For both H11 and H12, we divided the participants' task outputs into two groups: (1) Low attractiveness perception that contained the task outputs created when the participant disagreed with the persona being attractive (i.e. Likert scale values 1 and 2 for the physical attraction statement), and (2) High attractiveness perception that contained the task outputs created when the participant thought the persona was attractive (i.e. Likert scale values 6 and 7). Again, we note that the perceived attractiveness scores were inferred from the participants' responses – they were not assigned by the researchers.

3.5.4 Control variables

We used both the participants' and personas' demographic information, including Gender and Ethnic background, as controls to help account for cultural aspects and bias. This is worthwhile because a mixture of persona and participant demographic and cultural factors might affect how the WIBIG manifests (Benbasat et al., 2020; Eagly et al., 1991). Including these control variables in the model means that the effects of attractiveness are estimated after accounting for potential biases (Pröbster et al., 2019) arising from either gender or ethnicity. In other words, the observed effects take place regardless of the gender or ethnicity of the persona.

4. Findings

4.1 RQ1: how does a Persona's perceived attractiveness affect users' perceptions of the persona?

Due to the continuous and multivariate nature of the independent variables and the mixed nature of the dependent variables (i.e. Attractiveness is continuous, but the controls are fixed factors), a General Linear Model (GLM) (Hair et al., 2014; McNeil et al., 1996) was employed to test the hypotheses. The results from the hypothesis testing are shown in Table 3 and discussed in the following subsections. Figure 4 visualizes the regression plots for all the variables.

4.1.1 Persona perceptions

Concerning H1-H5 (PPS), after controlling both for personas' and participants' gender and ethnic background (in other words, the observed effects take place regardless of the gender or ethnicity of the persona), the results indicate, first, that empathy is positively associated with attractiveness (B = 0.150, p < 0.001). (The result was consistent for the experienced sub-sample, B = 0.178, p < 0.001) Therefore, H1 is supported: Higher attractiveness is associated with higher empathy towards the persona. Second, personas with higher attractiveness were reported as being more likable (B = 0.284, p < 0.001). (This result was consistent for the experienced sub-sample, B = 0.325, p < 0.001). Therefore, H2 is supported: Higher attractiveness is associated with the higher perceived likability of the persona. Third, increased attractiveness was associated with higher levels of perceived usefulness (B = 0.185, p < 0.001). (This result was consistent for the experienced sub-sample, B = 0.128, p < 0.05). Therefore, H3 is supported: Higher attractiveness is associated with higher perceived usefulness of the persona.

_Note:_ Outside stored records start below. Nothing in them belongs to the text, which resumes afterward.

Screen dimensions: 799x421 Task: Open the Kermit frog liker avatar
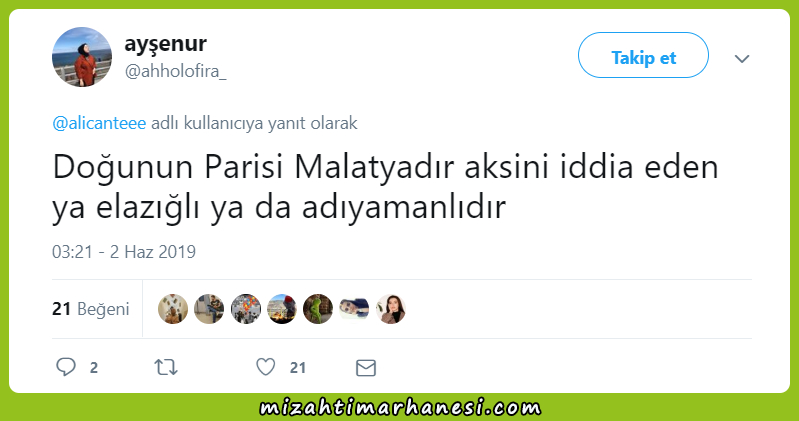pos(318,309)
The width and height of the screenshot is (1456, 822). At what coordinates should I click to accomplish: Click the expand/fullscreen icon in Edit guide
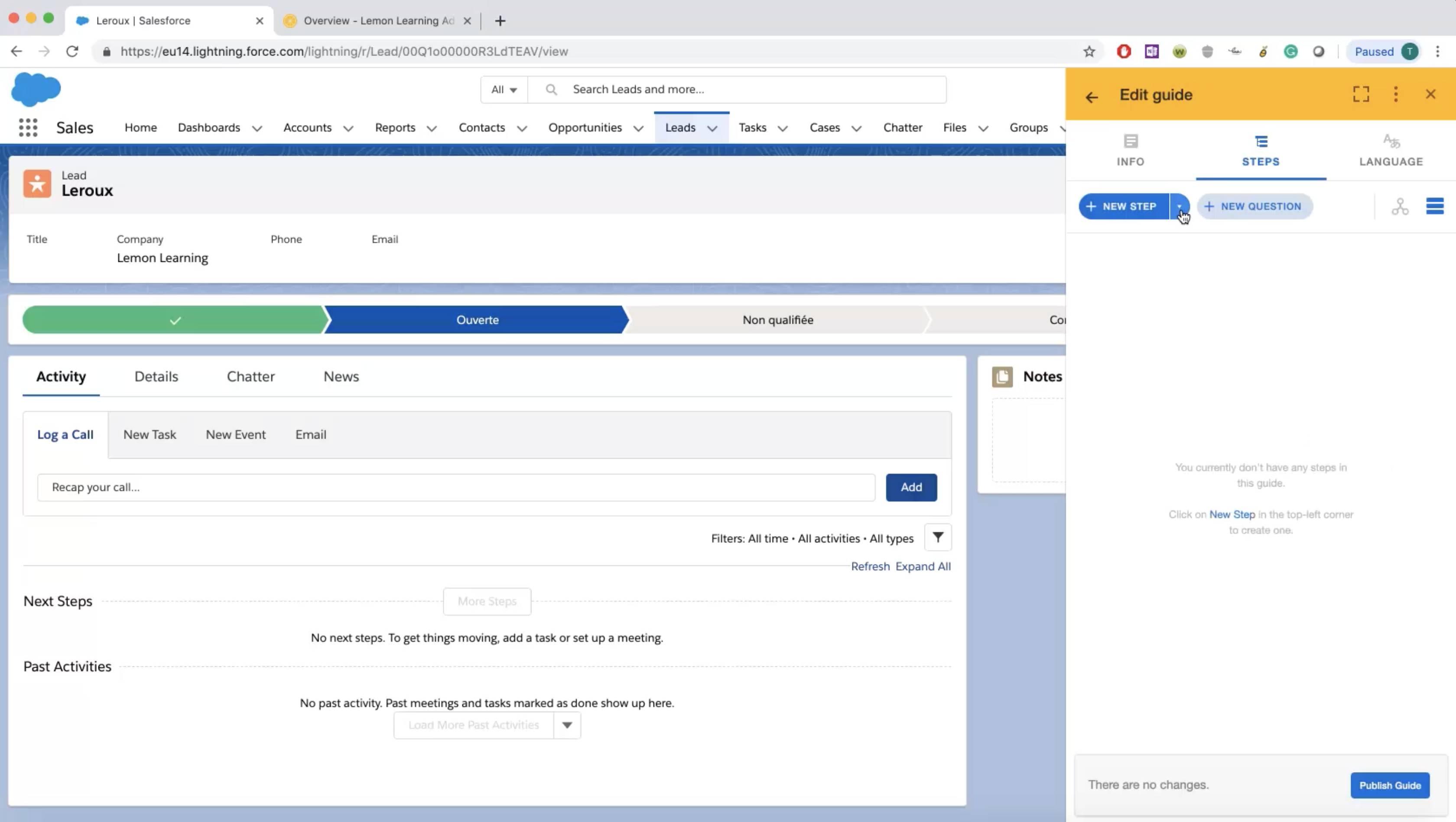(x=1361, y=93)
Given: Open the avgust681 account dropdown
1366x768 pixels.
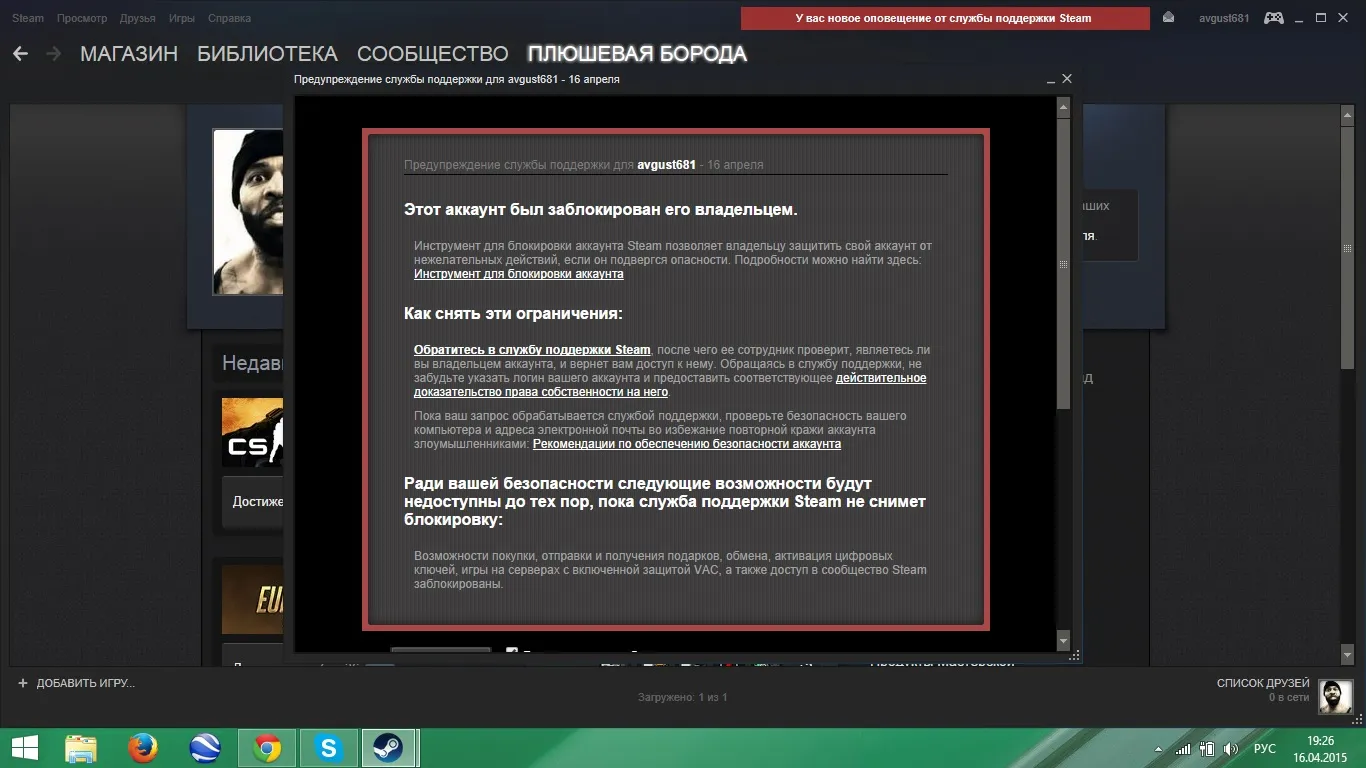Looking at the screenshot, I should click(1224, 18).
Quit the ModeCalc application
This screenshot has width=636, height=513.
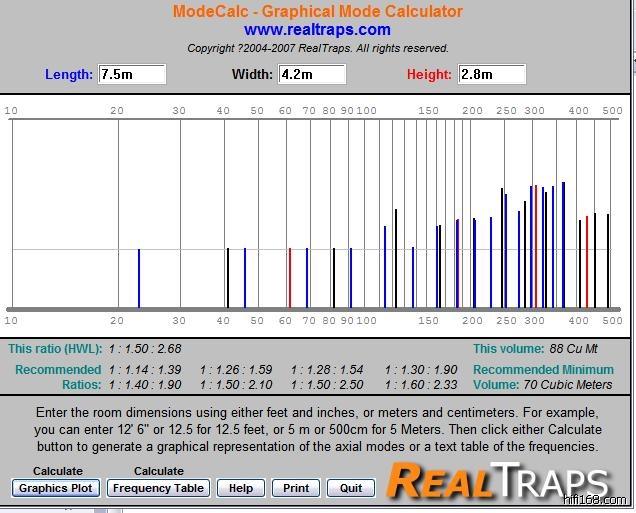[350, 488]
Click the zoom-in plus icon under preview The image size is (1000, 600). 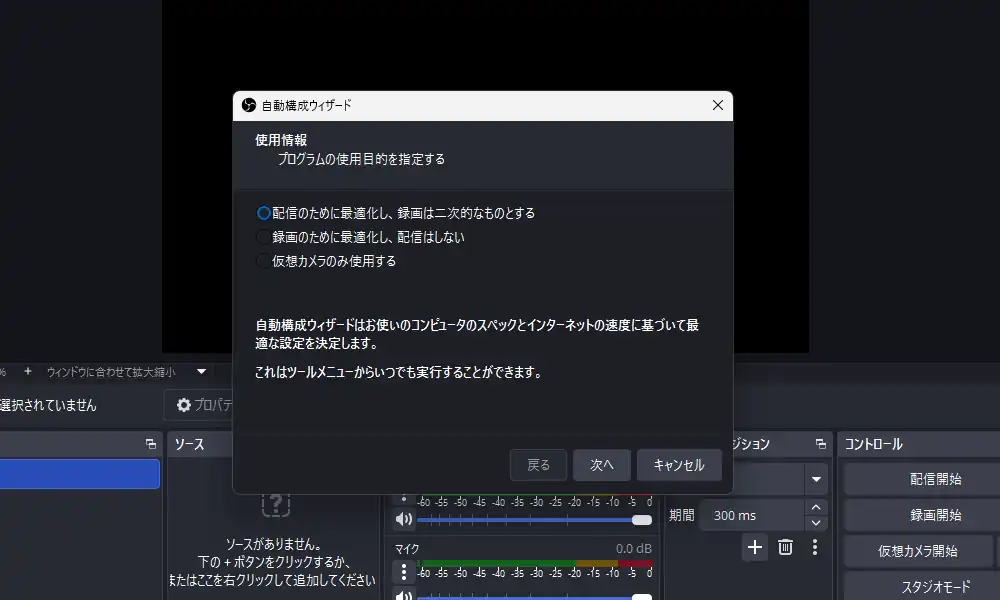(x=28, y=371)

Fourth, higher attractiveness resulted in a higher perceived credibility of the persona (B = 0.121, p < 0.001). Therefore, H4 is supported: Higher attractiveness is associated with higher perceived credibility of the persona. (This result was not consistent for the experienced sub-sample, B = 0.070, p = 0.589). Fifth, higher attractiveness was associated with more completeness being attributed to the persona (B = 0.143, p < 0.01). (This result was consistent for the experienced sub-sample, B = 0.357, p < 0.028). Therefore, H5 is supported: Higher attractiveness is associated with higher perceived completeness of the persona.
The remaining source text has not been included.